Click-target data:

start

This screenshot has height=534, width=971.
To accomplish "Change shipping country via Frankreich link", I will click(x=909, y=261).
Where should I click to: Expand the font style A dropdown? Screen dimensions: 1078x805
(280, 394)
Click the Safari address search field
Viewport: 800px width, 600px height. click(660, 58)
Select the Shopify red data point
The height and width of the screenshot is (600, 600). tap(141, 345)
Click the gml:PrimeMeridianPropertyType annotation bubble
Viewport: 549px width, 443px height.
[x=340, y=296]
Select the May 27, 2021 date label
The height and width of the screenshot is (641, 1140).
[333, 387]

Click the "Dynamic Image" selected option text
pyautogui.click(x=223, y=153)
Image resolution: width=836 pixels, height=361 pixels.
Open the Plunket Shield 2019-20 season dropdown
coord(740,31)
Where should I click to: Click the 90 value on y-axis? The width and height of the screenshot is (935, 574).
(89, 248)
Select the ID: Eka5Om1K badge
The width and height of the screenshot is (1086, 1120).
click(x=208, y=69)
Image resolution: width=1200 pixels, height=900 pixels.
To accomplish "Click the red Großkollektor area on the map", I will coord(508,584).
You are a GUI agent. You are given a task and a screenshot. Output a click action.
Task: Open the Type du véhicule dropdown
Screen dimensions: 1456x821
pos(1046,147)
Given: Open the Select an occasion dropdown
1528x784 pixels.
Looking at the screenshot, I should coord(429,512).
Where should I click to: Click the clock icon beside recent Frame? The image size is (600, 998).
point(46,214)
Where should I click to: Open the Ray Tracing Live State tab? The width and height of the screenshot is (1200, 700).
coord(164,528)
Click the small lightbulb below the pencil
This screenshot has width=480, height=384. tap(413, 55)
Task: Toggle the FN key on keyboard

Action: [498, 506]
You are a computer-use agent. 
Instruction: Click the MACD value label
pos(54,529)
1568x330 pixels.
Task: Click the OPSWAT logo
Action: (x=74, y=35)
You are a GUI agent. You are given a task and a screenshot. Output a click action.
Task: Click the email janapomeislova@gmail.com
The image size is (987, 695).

end

:: Exercise description ::
Retype the part of the listing that begins with the line containing "Click the small lightbulb below the pencil" and continues to the end of the listing, with both ends included.

:: Exercise answer ::
Click the small lightbulb below the pencil
This screenshot has width=480, height=384. tap(413, 55)
Task: Toggle the FN key on keyboard

Action: [498, 506]
You are a computer-use agent. 
Instruction: Click the MACD value label
pos(54,529)
1568x330 pixels.
Task: Click the OPSWAT logo
Action: (x=74, y=35)
You are a GUI agent. You are given a task and a screenshot. Output a click action.
Task: Click the email janapomeislova@gmail.com
The image size is (987, 695).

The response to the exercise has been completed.